One possible solution to the first problem is to provide an appropriate support function and user interface. As mentioned in Section 4.3, it is impossible for the proposed method to eliminate all inconsistencies that arise in the automatic creation of a disaster context. However, it is possible to keep the effort required to edit and modify them to a reasonable level by strengthening the filtering function. The latter issue is beyond the scope of the current study, yet the disaster contexts and related materials created by the system can help facilitators better understand the content of the exercise scenario, which is expected to reduce the burden on facilitators.

We also obtained several suggestions for further development, as follows:

  • A function to add multimedia (such as pictures and video clips) to represent disaster contexts is desired.

  • A function to record variances from the expected responses is desired.

  • The system can also be used in minor and peripheral hospital divisions (such as the security and nutrition divisions).

  • The system is good for visualising and monitoring the state of implementation and the achievements of exercises and training.

6 Conclusions

This paper proposed a disaster context model that provides a standard framework for describing disaster assumptions and situations to be used for disaster exercise scenarios. The model is composed of three basic elements: (1) the situation, (2) tasks, and (3) problems, and a disaster context is represented as a series of successive scenes consisting of various instances of these model elements. By comparing the comprehensiveness and descriptive power of this model to that presented in the Japanese Red Cross Society’s disaster exercise planning manual, we confirmed that the disaster context model not only satisfies all of the recommendations in the planning manual but also can describe disaster contexts in more detail.
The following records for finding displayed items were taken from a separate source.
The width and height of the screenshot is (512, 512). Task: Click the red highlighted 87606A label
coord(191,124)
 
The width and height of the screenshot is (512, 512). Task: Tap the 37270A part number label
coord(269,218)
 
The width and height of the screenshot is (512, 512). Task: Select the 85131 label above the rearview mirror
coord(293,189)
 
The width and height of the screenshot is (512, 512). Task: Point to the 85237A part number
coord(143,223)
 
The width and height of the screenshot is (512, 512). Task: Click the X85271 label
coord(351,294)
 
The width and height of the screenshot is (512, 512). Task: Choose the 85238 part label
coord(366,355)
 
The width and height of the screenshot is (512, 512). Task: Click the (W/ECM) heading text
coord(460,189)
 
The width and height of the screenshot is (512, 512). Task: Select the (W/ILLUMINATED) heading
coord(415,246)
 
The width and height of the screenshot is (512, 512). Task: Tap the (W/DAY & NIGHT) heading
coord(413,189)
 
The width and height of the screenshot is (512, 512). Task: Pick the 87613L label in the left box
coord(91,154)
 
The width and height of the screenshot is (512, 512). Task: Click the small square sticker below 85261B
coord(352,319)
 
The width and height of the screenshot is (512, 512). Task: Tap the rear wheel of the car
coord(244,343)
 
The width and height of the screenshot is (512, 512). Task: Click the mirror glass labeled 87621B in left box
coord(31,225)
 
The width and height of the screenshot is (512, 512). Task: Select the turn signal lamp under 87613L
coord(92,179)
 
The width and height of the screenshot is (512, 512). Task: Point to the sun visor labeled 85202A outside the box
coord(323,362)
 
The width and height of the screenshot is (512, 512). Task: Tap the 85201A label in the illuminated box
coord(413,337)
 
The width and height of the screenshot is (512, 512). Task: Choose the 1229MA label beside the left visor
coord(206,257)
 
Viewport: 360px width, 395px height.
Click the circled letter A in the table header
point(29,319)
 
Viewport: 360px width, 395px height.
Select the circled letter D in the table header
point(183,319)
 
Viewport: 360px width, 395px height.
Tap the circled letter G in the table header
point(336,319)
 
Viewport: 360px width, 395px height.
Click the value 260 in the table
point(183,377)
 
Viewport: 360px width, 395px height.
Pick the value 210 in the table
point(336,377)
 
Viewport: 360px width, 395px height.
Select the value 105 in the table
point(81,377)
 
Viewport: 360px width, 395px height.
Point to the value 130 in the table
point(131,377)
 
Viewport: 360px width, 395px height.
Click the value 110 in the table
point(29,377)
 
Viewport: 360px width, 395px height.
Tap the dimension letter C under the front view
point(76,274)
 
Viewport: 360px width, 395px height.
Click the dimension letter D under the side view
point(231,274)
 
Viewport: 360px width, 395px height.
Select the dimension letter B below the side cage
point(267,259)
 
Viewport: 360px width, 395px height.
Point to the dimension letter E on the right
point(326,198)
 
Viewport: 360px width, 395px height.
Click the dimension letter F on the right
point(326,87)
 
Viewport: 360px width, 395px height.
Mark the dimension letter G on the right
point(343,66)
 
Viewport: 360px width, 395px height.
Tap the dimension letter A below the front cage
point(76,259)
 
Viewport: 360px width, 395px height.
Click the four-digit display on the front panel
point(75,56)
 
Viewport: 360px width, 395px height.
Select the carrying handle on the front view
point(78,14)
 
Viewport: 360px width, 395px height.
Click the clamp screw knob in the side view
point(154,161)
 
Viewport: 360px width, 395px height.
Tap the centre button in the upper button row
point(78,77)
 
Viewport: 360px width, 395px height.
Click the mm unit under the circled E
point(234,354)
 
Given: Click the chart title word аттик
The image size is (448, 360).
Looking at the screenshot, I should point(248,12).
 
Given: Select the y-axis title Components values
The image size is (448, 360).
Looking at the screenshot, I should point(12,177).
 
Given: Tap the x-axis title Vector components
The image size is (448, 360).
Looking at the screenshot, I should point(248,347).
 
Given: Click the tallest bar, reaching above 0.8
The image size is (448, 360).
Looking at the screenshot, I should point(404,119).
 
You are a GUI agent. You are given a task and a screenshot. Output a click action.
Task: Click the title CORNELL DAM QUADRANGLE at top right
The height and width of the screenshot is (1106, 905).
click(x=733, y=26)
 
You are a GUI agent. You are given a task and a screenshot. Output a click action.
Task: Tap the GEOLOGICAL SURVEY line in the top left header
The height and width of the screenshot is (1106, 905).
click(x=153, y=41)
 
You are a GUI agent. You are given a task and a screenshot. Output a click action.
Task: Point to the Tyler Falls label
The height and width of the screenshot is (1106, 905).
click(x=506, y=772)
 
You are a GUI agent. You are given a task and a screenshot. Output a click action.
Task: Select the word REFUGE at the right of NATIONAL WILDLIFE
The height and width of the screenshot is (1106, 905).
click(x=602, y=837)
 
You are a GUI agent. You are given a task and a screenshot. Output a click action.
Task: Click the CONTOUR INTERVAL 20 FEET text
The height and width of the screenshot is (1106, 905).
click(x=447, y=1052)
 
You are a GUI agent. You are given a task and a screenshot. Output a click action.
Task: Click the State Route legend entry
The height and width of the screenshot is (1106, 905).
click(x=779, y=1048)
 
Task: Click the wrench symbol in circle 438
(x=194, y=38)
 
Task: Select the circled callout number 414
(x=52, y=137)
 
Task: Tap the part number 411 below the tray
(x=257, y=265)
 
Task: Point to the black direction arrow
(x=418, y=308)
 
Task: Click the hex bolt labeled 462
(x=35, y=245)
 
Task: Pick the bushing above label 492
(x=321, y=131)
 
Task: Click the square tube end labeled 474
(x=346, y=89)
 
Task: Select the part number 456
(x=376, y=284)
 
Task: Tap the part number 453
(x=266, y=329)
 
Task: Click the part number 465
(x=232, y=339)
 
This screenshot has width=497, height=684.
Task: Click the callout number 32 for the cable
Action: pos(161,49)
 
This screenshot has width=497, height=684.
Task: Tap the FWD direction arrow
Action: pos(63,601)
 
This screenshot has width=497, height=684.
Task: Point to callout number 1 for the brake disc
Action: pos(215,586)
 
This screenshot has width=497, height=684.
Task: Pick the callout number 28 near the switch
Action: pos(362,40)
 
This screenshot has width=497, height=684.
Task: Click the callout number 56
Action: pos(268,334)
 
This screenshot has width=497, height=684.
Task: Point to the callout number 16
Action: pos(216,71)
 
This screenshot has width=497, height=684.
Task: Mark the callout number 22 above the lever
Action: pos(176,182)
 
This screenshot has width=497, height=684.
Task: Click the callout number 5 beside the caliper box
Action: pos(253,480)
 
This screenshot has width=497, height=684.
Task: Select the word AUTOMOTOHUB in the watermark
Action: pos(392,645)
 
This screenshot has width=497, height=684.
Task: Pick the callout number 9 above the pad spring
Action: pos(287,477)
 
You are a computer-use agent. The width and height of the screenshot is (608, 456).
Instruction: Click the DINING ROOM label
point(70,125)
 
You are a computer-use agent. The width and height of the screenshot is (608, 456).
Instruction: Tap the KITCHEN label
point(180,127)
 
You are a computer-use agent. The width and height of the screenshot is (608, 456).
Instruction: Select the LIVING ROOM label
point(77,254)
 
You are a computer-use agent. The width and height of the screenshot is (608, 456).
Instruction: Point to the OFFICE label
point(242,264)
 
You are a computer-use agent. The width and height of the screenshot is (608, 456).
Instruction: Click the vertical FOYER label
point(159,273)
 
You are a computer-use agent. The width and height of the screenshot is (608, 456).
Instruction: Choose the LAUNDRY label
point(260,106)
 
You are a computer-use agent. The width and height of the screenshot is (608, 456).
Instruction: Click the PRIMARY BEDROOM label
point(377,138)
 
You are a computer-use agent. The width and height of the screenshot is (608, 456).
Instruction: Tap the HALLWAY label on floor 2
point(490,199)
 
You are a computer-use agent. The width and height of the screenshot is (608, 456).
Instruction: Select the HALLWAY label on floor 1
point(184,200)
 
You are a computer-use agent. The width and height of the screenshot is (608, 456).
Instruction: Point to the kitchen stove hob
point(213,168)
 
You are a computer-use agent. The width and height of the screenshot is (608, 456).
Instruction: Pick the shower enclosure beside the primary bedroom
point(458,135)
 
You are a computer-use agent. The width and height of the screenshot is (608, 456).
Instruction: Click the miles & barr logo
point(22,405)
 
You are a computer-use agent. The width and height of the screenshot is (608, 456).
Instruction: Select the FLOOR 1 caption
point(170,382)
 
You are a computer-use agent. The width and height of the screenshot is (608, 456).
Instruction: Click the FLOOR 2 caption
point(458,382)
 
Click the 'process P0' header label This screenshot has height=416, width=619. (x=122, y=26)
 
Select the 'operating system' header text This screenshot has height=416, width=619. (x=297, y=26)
This paper also proposes a prototype support system for generating imaginary disaster contexts semi-automatically, based on a disaster context database developed by assuming an actual hospital setting. We evaluated the potential impact of using this system by employing a method for social impact analysis used for sociotechnical systems. The results suggest that the model could reduce the effort needed to prepare disaster exercises, enhance disaster response capabilities, and facilitate the sharing and reuse of the knowledge acquired.

This research is still in the prototyping stage and has only served to illustrate the proposal’s potential. Nonetheless, a support tool for designing and managing disaster exercises is urgently needed to enhance the disaster resilience of a highly developed and complex society such as Japan. Based on the results reported in this paper, the proposed model and the methods used in this research promise to become a technical basis for such support tools.